» STATED EXERCISE: Replace "icon" with "symbol" throughout the records below, keeping every other word as it stands, and omit the pictures from your answer.

» DATA PROVIDED:
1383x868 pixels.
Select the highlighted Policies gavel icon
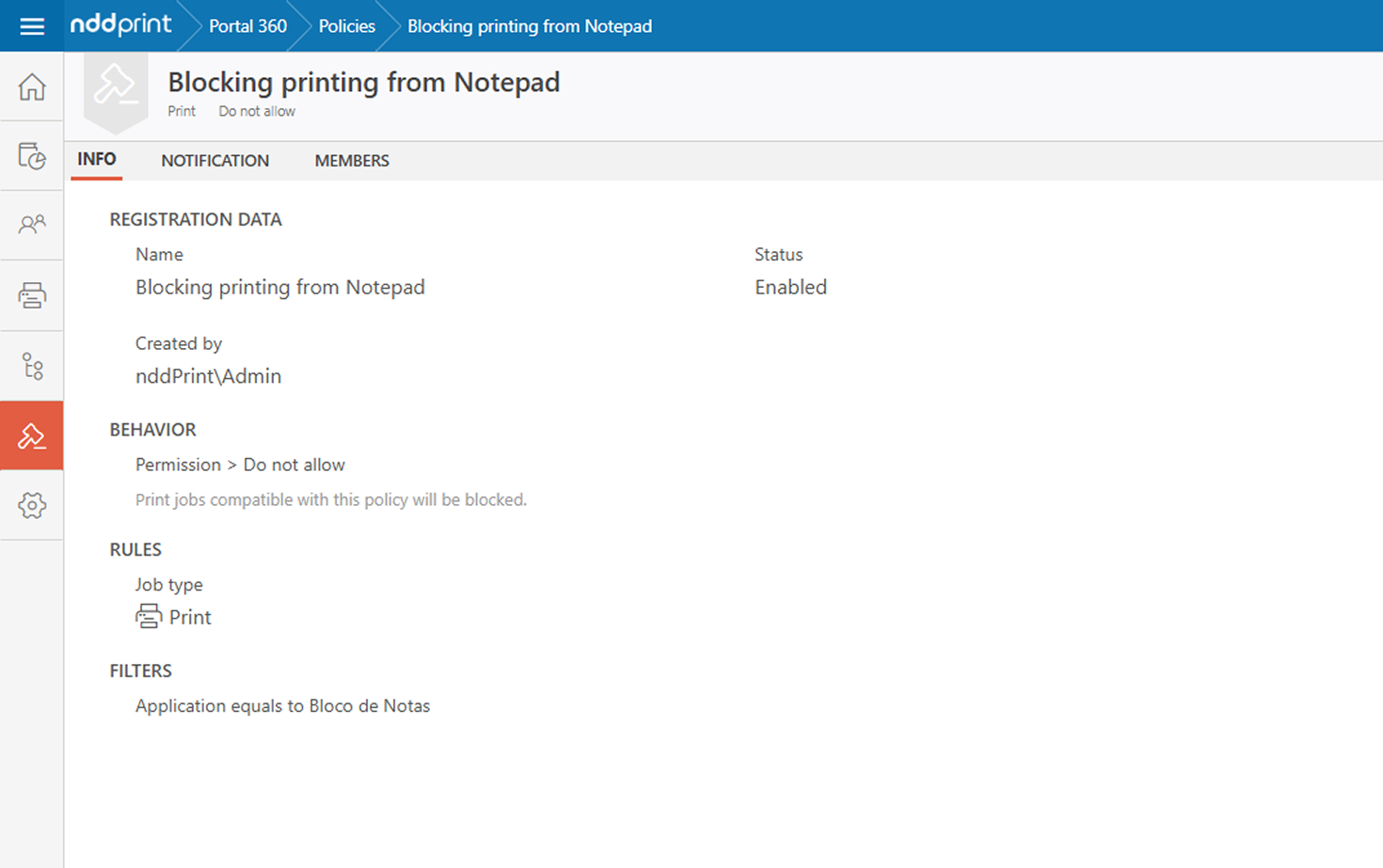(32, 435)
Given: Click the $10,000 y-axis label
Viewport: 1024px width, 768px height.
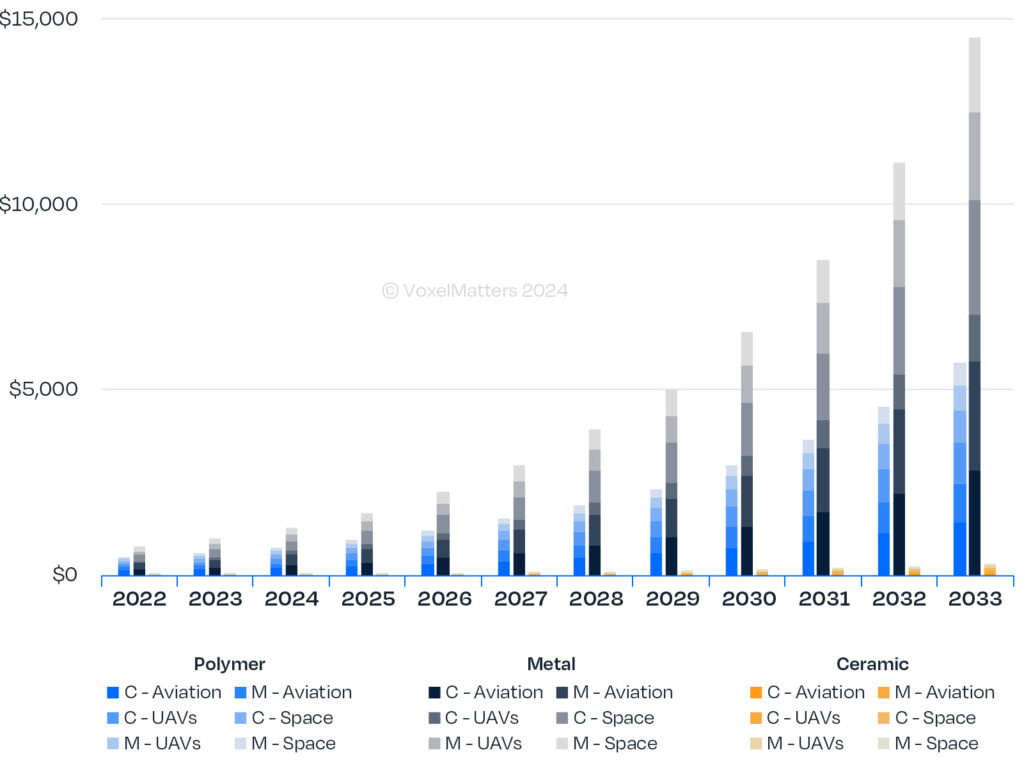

» SOLUTION FOR THIS EXERCISE:
1383x868 pixels.
Select the highlighted Policies gavel symbol
(32, 435)
Given: Click the $10,000 y-axis label
Viewport: 1024px width, 768px height.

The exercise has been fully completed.